What was presented at ACG were ongoing interpretation of these studies, which included 96-week follow-up from the 2 studies both, GRAVITI and GALAXI, looking at how patients did after they finished the primary study and were followed out longer. The good news is that patients who did well in the guselkumab studies, whichever ones they were in, continue to do well in their long-term follow-up. This isn't necessarily a new message. In general, we know that when patients are doing well at the end of one year, they continue to do well as you follow them, as long as they stay on their medicines. But whether you looked at the clinical remission rates out to 2 years, whether you looked at endoscopic response, even endoscopic remission with the GRAVITI study as well, or deep remission, where you combined clinical remission with the endoscopic remission, you were able to see consistent and stable results through week 96. And this is going to go on for longer periods of time.

Another important question that has some new answers from the ACG meeting in the analysis of guselkumab was which maintenance dose should you choose. In the general analysis, looking at primary and secondary endpoints in GRAVITI and GALAXI, there was no difference seen between the 2 different maintenance doses, 200 milligrams every 4 weeks or 100 milligrams every 8 weeks. But when you look more carefully, you can see that there were some predictors in post-hoc analysis that suggested the higher dose in maintenance would be preferred in specific patients. Who are they? Well, for example, people who still have elevated inflammatory markers at week 12, suggesting that they may have responded to the therapy, but they hadn't achieved deep remission yet. Those who have more extensive disease at baseline were also at a greater likelihood to need higher doses and maintenance.

And this is of interest to us, of course, because it suggests that these are just people who hadn't achieved deep remission before they got to the maintenance phase. So the 200 milligram subq every 4 weeks might be the equivalent of an extended induction period. And therefore, assessment of your patient after you've started therapy after 12 weeks, to know if they're still inflamed, can guide your choice of maintenance therapy.

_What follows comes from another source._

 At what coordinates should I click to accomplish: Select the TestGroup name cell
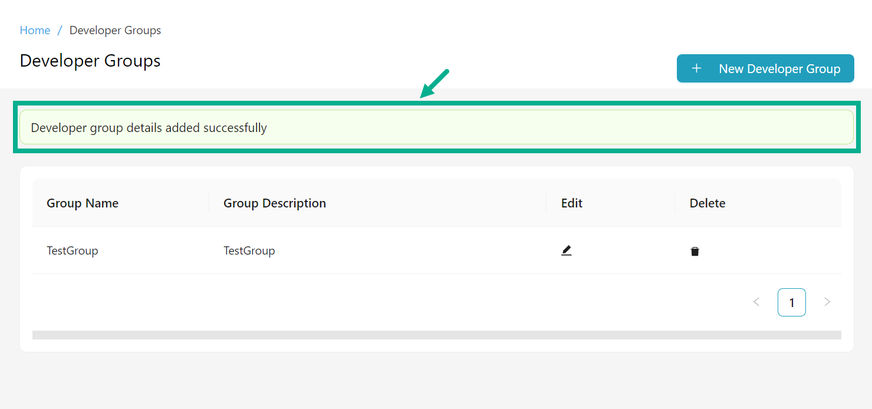(x=72, y=250)
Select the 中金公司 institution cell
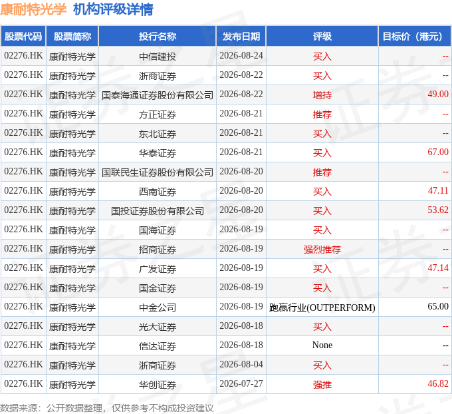The image size is (452, 414). (x=158, y=308)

Now, having said all that, what we see across the class of the IL 23 inhibitors is great safety, and there's no distinct safety difference between the doses. So you might argue that the higher dose is a reasonable thing to do in most people because there's not a safety compromise. The one thing you are compromising, however, is the convenience of every 8 weeks versus every 4 weeks. But of course, the therapy that's least convenient and least safe is the one that's not doing its job. So you don't want to compromise on efficacy. S

So to summarize, what we saw at the ACG meeting were ongoing analysis of these phase three trials in moderately to severely active Crohn's disease with guselkumab. And what we've learned is that IV and subcutaneous induction have similar week 12 and week 48 outcomes. We've also learned that when you follow these patients out to week 96, they have stable, ongoing clinical remission and endoscopic response remission, and even deep remission rates, which is a very nice thing to know and to share with your patient. And your patients who have more severe inflammation and certainly those who have not healed completely by week 12 are likely the ones you should stick to the higher dose in maintenance. It's been my pleasure discussing this with you today. I hope you've learned a bit more about this therapy and the evolving information about the entire class of IL 23 inhibitors. Thank you very much.